Великую Правду Платонова скрыли, когда она родилась. Только она родилась, ее усыпили, окислили прохладой Горького, замутили коммунистическими балбесами. Это бесхозное наследие, куда опасаются тянуть поганые лапы прямые апологеты Запада и Капитала (кроме разве совсем бесстыдной русофобской гадины Парамонова), но от которого наших современных большевиков немедленно, но до исподнего стошнит.
``Чевенгур'' написано на знамени новой национал-большевистской доктрины нашего самосознания. Это карта маршрута гносеологической историософской дефиниции. Это наше наследство.
Мы переписываем этот текст в более сухой, отвлеченной, более подходящей моменту форме. Чтобы не расстрачивать смехотворно его тайный запал, чтобы философски оледенить важнейшую солярную энергию инициатического завета Андрея Платонова -- так она еще продержится, и не распылится в пародийный кич, и не одряхлеет в отчужденных тисках ''академического'' (=``рессантимантного'') литературоведения. Для нас Платонов -- доктрина. Мы берем ее на себя и интеллектуально оправдываем все вплоть до прямого геноцида отчуждающих классов и рациональных структур. Мы принимаем как догму чевенгурское безумие, мы скоро отправимся пахать снег.
Кое у кого из нас есть тот самый, оставшийся от ликвидатора Кирея легендарный пулемет.

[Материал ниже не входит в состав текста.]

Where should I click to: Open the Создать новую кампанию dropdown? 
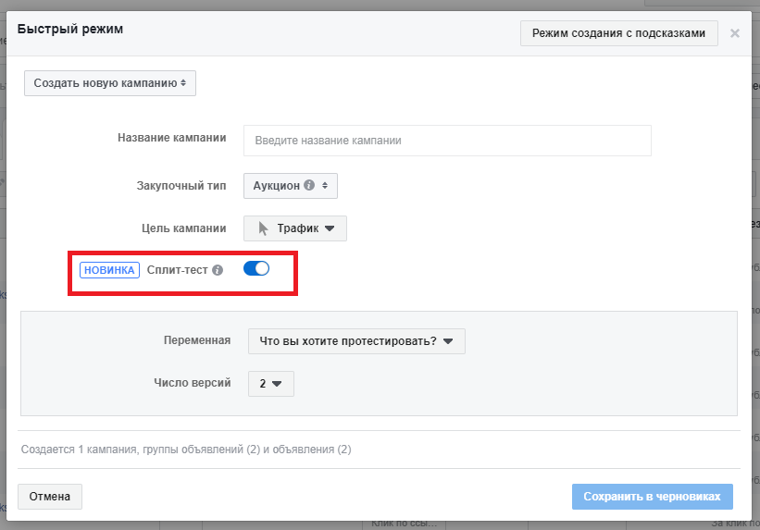(x=110, y=82)

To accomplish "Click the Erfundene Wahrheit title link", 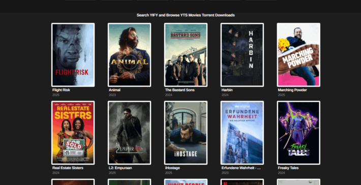I will tap(241, 168).
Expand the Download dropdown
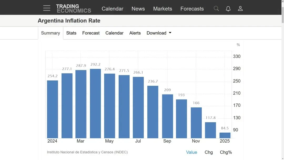The image size is (284, 160). point(159,33)
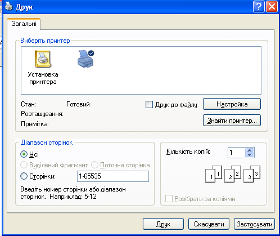This screenshot has height=236, width=280.
Task: Click the collated pages 1-1 icon
Action: click(x=214, y=174)
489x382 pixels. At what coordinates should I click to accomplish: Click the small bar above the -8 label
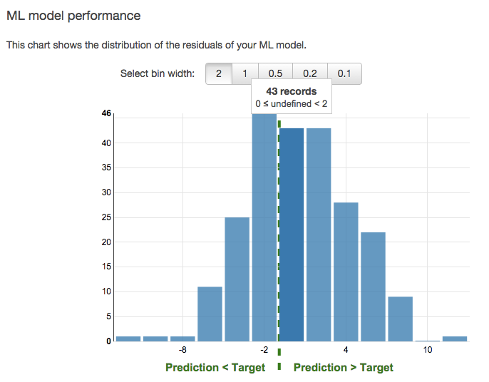(182, 339)
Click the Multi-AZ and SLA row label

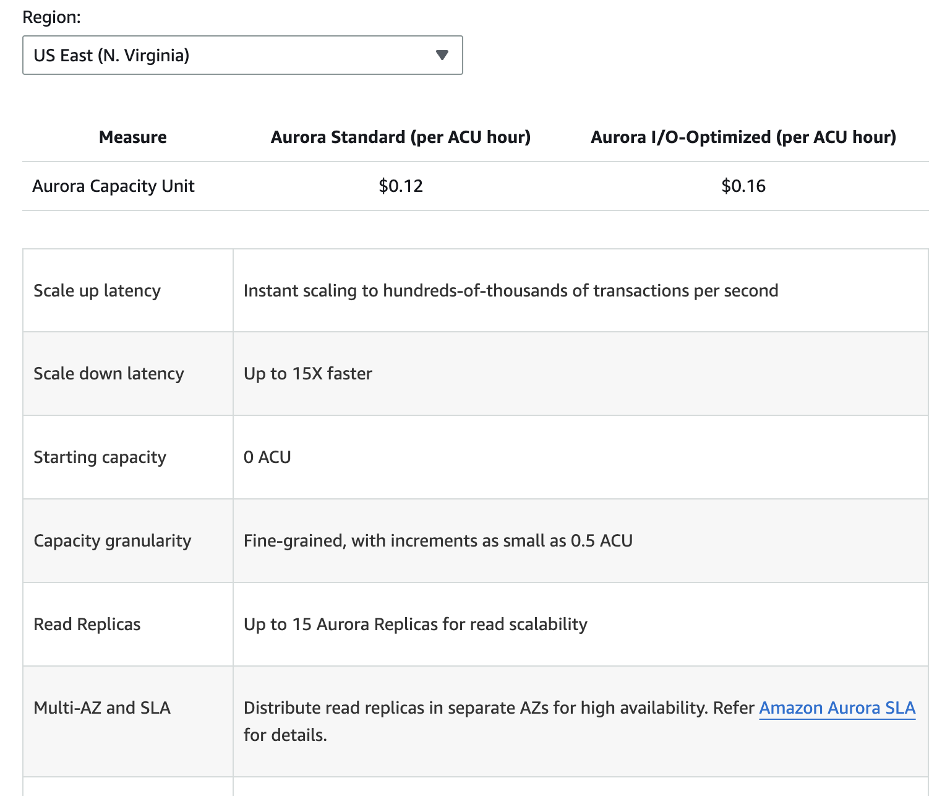tap(102, 707)
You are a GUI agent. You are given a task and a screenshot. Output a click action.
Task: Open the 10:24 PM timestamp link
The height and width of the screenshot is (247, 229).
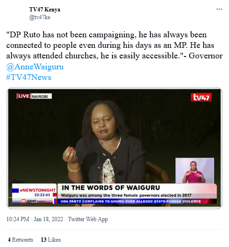tap(18, 219)
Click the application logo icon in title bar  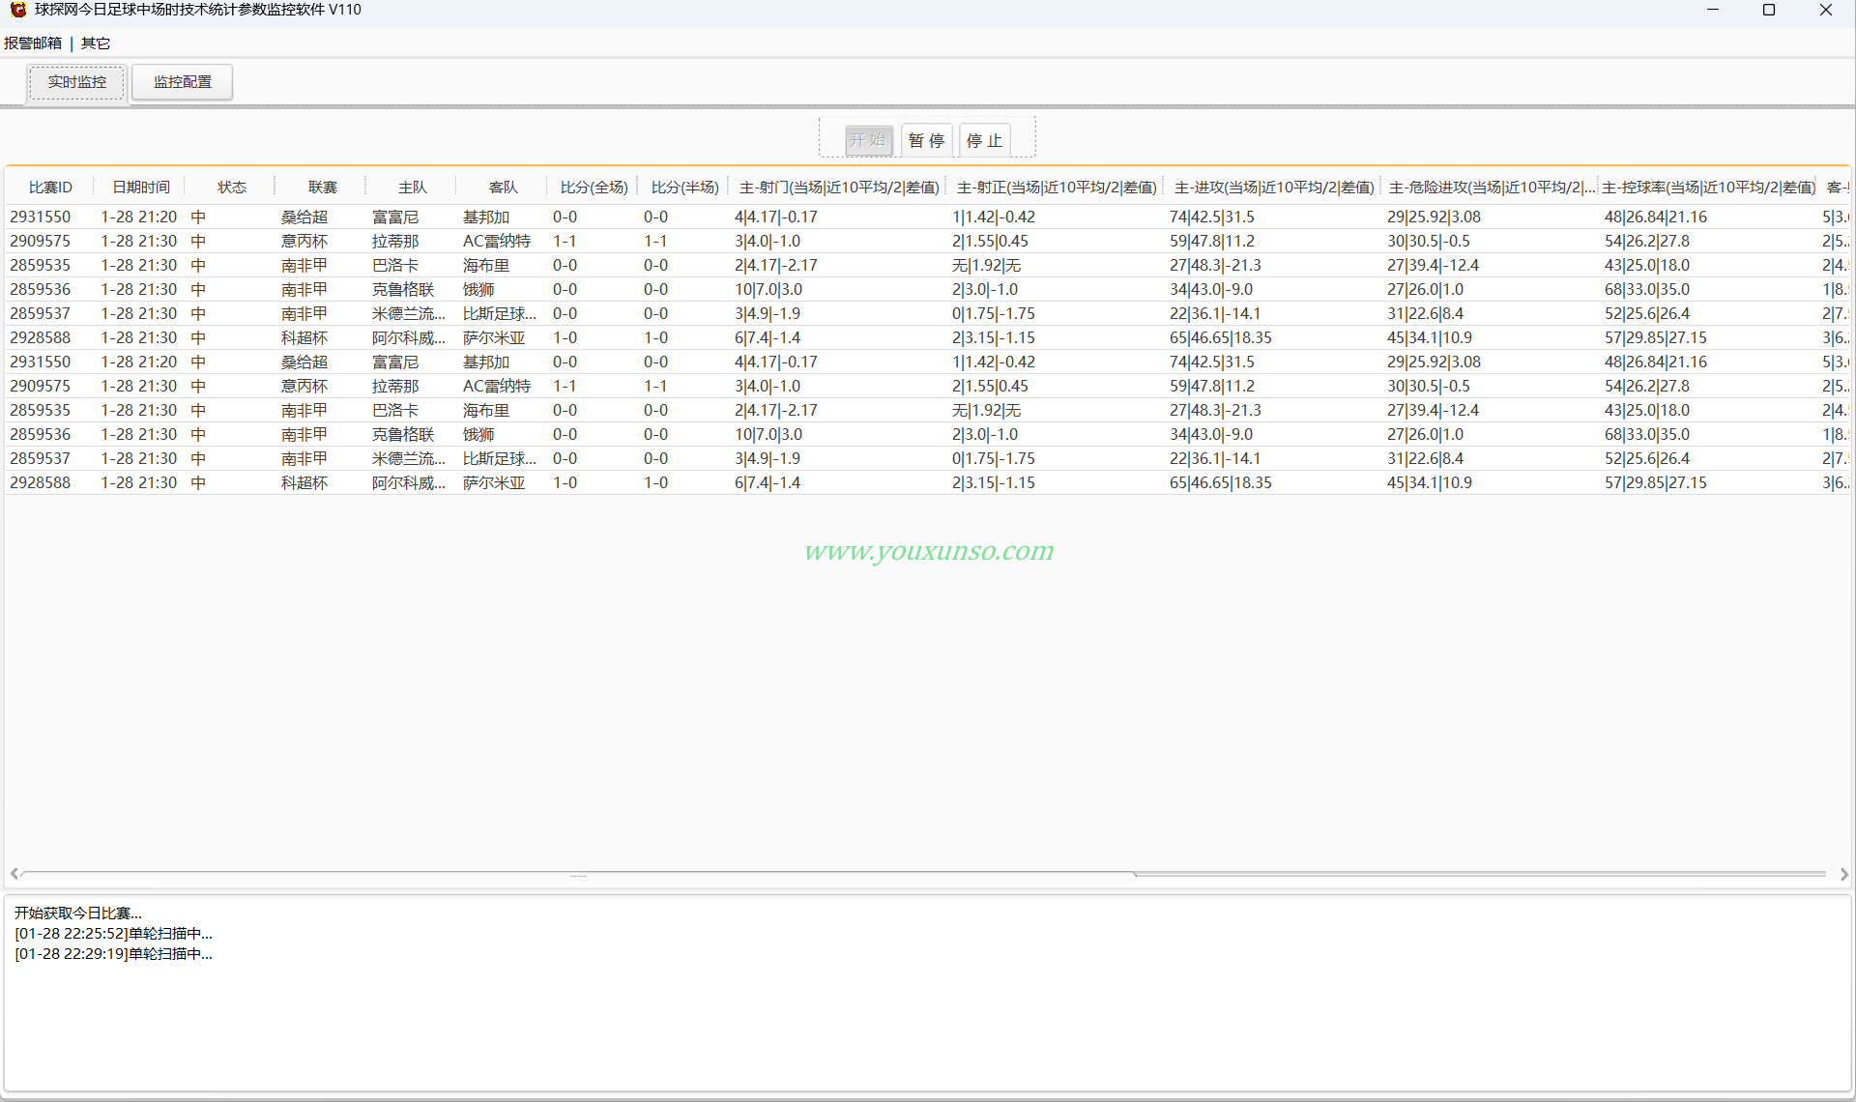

Но все в свое время. Размена охлажденного до нужного мига доктринализированного наследия магического национал-большевизма на плоть и ткань политического действия однажды произойдет. Не сейчас. Пока в политике время буржуазных петрушек и справа и слева. В этой магме отчуждения, обвинения, буржуазной вакханалии и инерциального позднесоветского вырождения, великому Чевенгуру не место.
Никто не помнит о страдании, о перерезанных глотках, о дующихся покойниках, о нищих изголодавшихся детях, о сиротской страждущей русской пролетарской земле, о бесконечной и грозной веренице национальных трупов, разбросанных по всюду, везде складированных, все переполнивших. Мертвые сгрудились над нами, от них тесно и душно. История давит себя последней гадкой петлей. Трещат опоры материков, заводятся скользкие, язвящие воды мировых бассейнов...
Зреет -- но вне внимания омертвелых отчуждением марионеток -- прелюдия Нового Чевенгура, Последнего Чевенгура. Слышен в абсолютной тишине, не предвещающей ничего, кроме полночи и океана Крови, таинственный поцелуй большевистской зари.
Мы снова отберем у вас все. Не чтобы иметь, чтобы быть, чтобы ничего не оставить как есть, чтобы упразднить все отдельное, и привести к тотальности Победы все общее, единое, Целое.
Погибли, растворившись, под бездушными белогвардейскими саблями герои солярного города. Нет памятника, гениально задуманного Александром Двановым -- руна Тиу, двухконечная стрела вертикально на горизонтальной восьмерке математической бесконечности. Бесконечность, пронзающая вечность. Построим.
Земные останки чудо-города, где уже свершился страшный суд, описал и оприходовал для ренегатки Клавдюши Прокофий Дванов, дедушка по материнской линии Михаила Сергеевича Горбачева.
Великий Город временно переехал в сферы солярного революционного догматизма, возвратился в мучительное лоно Цельности. Тела и мысли втянулись назад в сны, потом сны в водовороты темноты без сновидений, потом в предрассветную тьму матери мира, потом в ее световое сердце, потом еще глубже и страшнее, еще глубже и страшнее... Там они продолжают трудное начатое: Степан Копенкин, ``японец'' Чепурный, Пиюся, Пимен Крапов, Андрей Платонов, Александр Дванов, Александр Блок, Николай Клюев, Кирей, Юшка, Карчук, пешеход товарищ Луй -- весь сонм всосанных последней тайной закончившегося бытия национал-большевистских душ.
Мы сторожи каналов города-грома, где Splendor Solis осуществляет великое делание белой рабочей Руси, Абсолютной Родины.
Великий Андрей Платонов, рожденный век назад, рожденный век вперед. Рожденный Чевенгуром, родивший Чевенгур.
Субъектом человеческого объекта делает только Красная Смерть.